━━ SOURCE EXTRACT ━━
A team of University of Louisville engineers and biologists have taken inspiration from an unlikely source: cicadas.
Specifically, the researchers were interested in cicada wings, which are inhospitable to bacteria, antireflective, hydrophobic and provide camouflage. They analyzed the nanostructure of the insects’ wings and developed a nanofabrication technique to replicate it for potential use in spaces where bacteria are undesirable, such as food service, health care facilities and medical devices, according to a news release.
“We often look to mother nature for interesting things. When scientists take a look at these things, it often involves the nanoworld,” said Kevin Walsh, associate dean of research and facilities, professor of electrical engineering at UofL’s J.B. Speed School of Engineering and founding director of UofL’s Micro/Nano Technology Center (MNTC), in the release.
The team, led by Chuang Qu, Walsh and Mark Running, has developed a process to synthesize a surface material that mimics the wings’ structure and has the same antibacterial and water repellent properties as the wings that inspired it. The development and testing of the innovative manufacturing process was made possible through the use of state-of-the-art facilities at MNTC, which include a scanning electron microscope (SEM) and nanomaterial production capabilities, the release said.
“All the structures we discovered under the microscope are challenging to recreate because they are so small and three-dimensional,” Qu said in the release. “Using a two-step self-assembly plus glancing angle deposition, we were able to recreate the structure and confirm that, like their cicada wing template, they have these antimicrobial properties.”
Using E. Coli, the team tested the effects of the manufactured surface on bacteria using the SEM at MNTC. They found that the new material functioned in the same way as the cicada wings – destroying the bacteria with its dagger-like spikes.
Since the cicada wings and the replica material rely on physical nanostructures to kill the bacteria and can be made of virtually any material, the surfaces avoid possible negative effects of chemical antimicrobials in biomedical applications.
“We didn’t know it was going to be physical and that we would be able to detect it, so I was really happy that we were able to determine that,” said Mark Running, a UofL biology professor and coauthor of the published results in Scientific Reports, in the release.
While further work is needed to fully adapt the material to commercial use, it has potential for applications such as on doorknobs or other surfaces that need to be kept clean and germ free, food preparation surfaces and implantable medical devices that are prone to bacterial infection, the release said.
“The challenges are how to scale the production up to larger areas and how to apply them to curved surfaces,” Walsh said. “Right now, we can just use it on flat surfaces.”
UofL’s MNTC facilities are available for use by researchers within and outside of UofL, as well as businesses conducting product research and development. It is one of 16 facilities at universities nationwide funded by the National Science Foundation to support research and industry.
MNTC is one of eight advanced manufacturing facilities in the Kentucky MultiScale Manufacturing and Nanointegration Node, a consortium of resources at UofL and the University of Kentucky.
━━━
## PROBLEMS TO WORK ON
#1 From the cicada wing article, return the passage from "Since the cicada" up to and including "infection, the release said." without any changes.
#2 Give the full name of every person mentioned in the cicada wing article.
━━ AVAILABLE DATA ━━
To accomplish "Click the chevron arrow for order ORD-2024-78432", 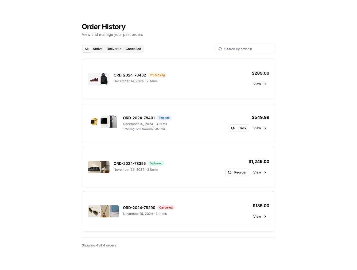I will [x=265, y=84].
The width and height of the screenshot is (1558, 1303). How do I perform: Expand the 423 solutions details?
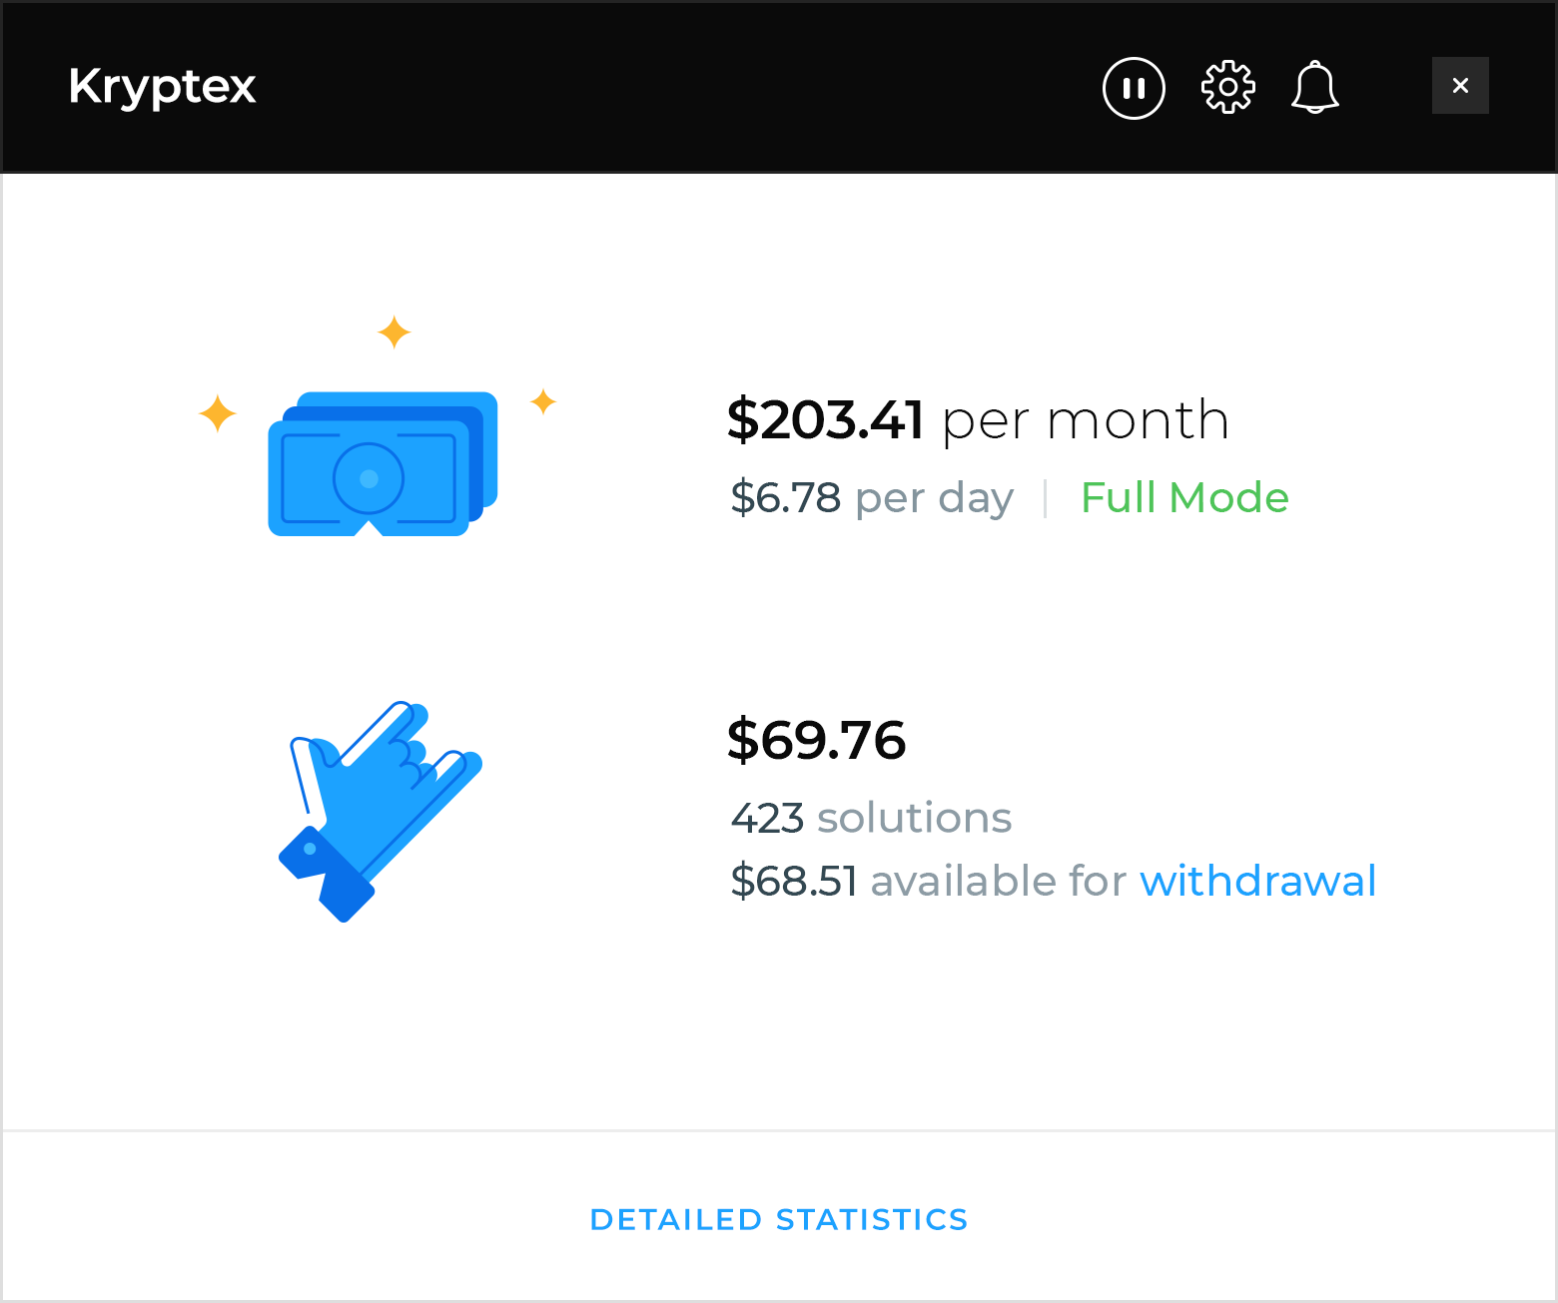pyautogui.click(x=871, y=817)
━━━
## ANSWERS TO EACH TASK
#1
Since the cicada wings and the replica material rely on physical nanostructures to kill the bacteria and can be made of virtually any material, the surfaces avoid possible negative effects of chemical antimicrobials in biomedical applications.
“We didn’t know it was going to be physical and that we would be able to detect it, so I was really happy that we were able to determine that,” said Mark Running, a UofL biology professor and coauthor of the published results in Scientific Reports, in the release.
While further work is needed to fully adapt the material to commercial use, it has potential for applications such as on doorknobs or other surfaces that need to be kept clean and germ free, food preparation surfaces and implantable medical devices that are prone to bacterial infection, the release said.

#2
Kevin Walsh
Chuang Qu
Mark Running